Sometimes the search for precedents leads to less than conclusive results. This is what happened when we were proofing Blake’s receipts.

As part of the work information for almost every work in the Blake Archive, we have a field called “binding.” This field contains the type of binding a work has and occasionally some other information such as the date on which it was bound or the name of the person who bound it.

For example, the binding field for The Book of Thel Copy B reads “bound in 1904 by Douglas Cockerell in green morocco.” The the same field for The Book of Ahania reads “unbound in half blue morocco case.” Jerusalem Copy F reads “red morocco by Francis Bedford.”

But this time the question was, what do we do for a work that has no binding? As one might expect, letters seldom have anything that would constitute binding (most of the ones that do are typographic).


When we checked the published letters in an effort to discern what the precedent was for this field we found that some of them had “none” for the binding field while others had “loose.” It was difficult to tell whether or not there was a deliberate distinction of some kind intended by the use of multiple terms.

This situation warranted taking a deeper look into how the Archive handles the binding metadata field for works that lack binding. Since we had decided we were going to go with “none” for this batch of letters, and long-term we will probably change “loose” to “none” if there is an inconsistency, my primary task was to compile a list of all the published works in the Archive that had “loose” for their binding field.

What I discovered is that there were actually more than just two ways of indicating a lack of binding. Five actually:

  1. “disbound”
  2. “not bound”
  3. “none”
  4. “loose”
  5. Binding field absent altogether

Of the five options, “disbound” is the only one that clearly indicates something the other options don’t, however, I noticed several of the works with “loose” binding have notes indicating that they were at one point bound, so if we had been using the term consistently it would appear more often.
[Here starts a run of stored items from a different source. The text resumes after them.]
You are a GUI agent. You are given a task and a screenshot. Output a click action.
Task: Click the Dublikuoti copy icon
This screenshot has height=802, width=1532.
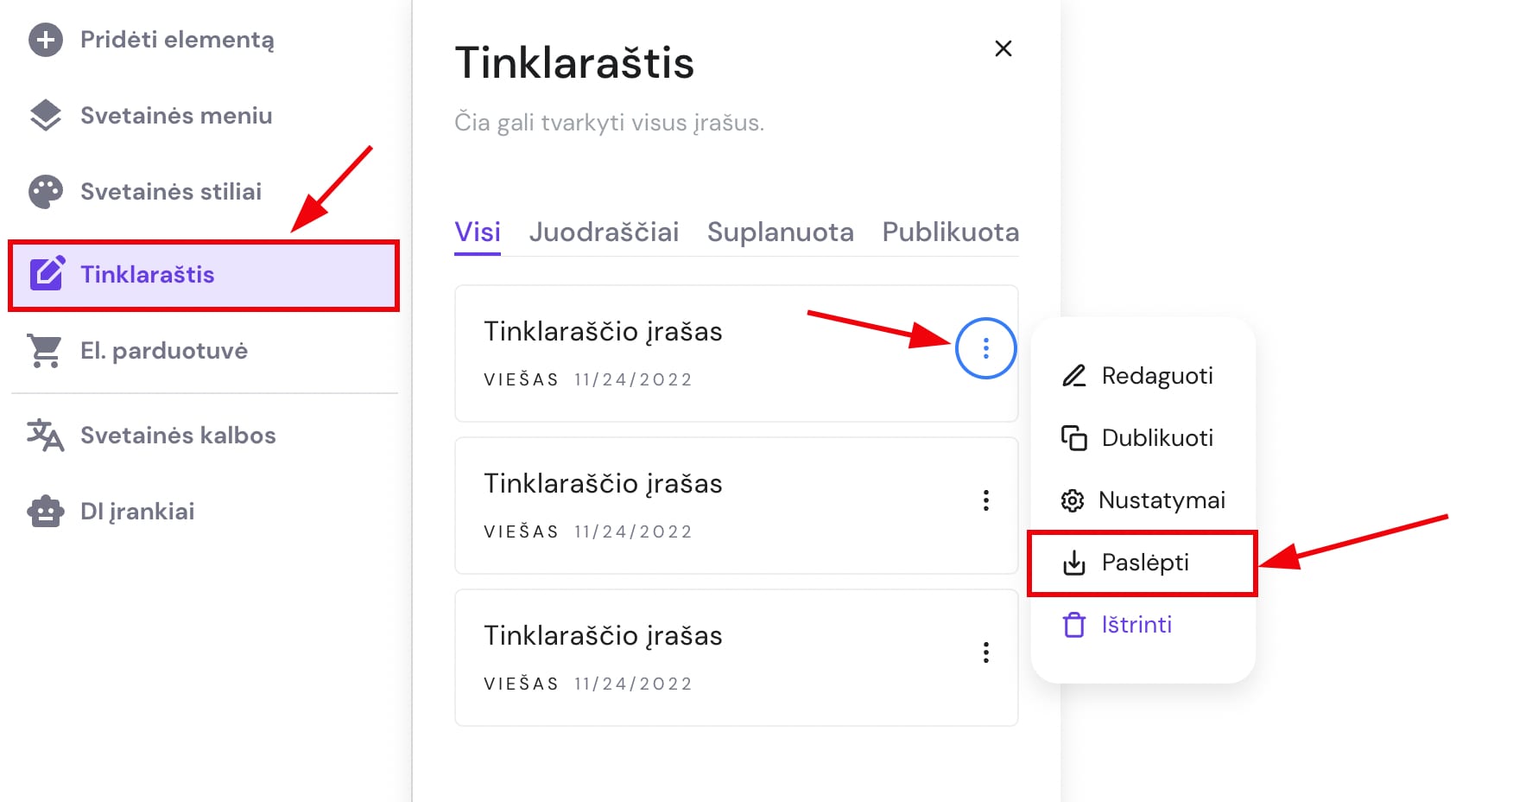(1073, 437)
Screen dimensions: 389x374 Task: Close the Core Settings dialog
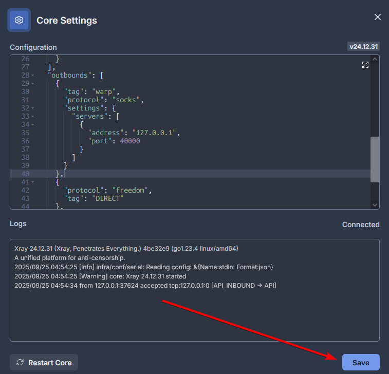[377, 17]
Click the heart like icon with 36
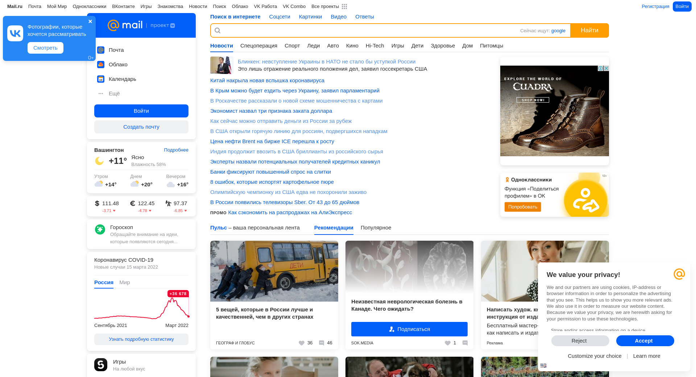 coord(301,343)
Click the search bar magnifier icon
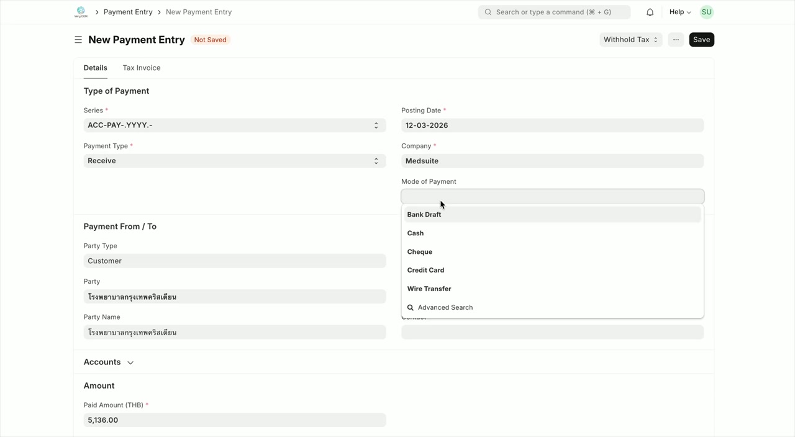The width and height of the screenshot is (795, 437). [x=488, y=12]
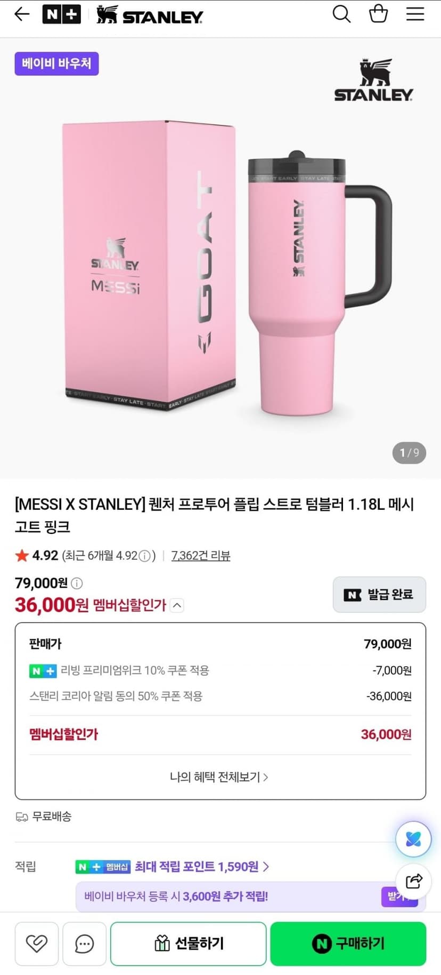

As to the works which lack a binding field, all of them except for the Portrait of George Romney fall under the Archive’s “Drawings and Paintings” category (Portrait of George Romney is under “Separate Prints and Prints in a Series”). But I can see why other types of works do have this field even if certain individual works within that category lack binding.

This binding field issue will likely be a topic at Blake Camp this year. The longevity that the Blake Archive has achieved is one of the most impressive things about it. Inevitably the large number of people who have worked on various projects over the years can sometimes make consistency challenging, as disciplined as we try to be about following precedent.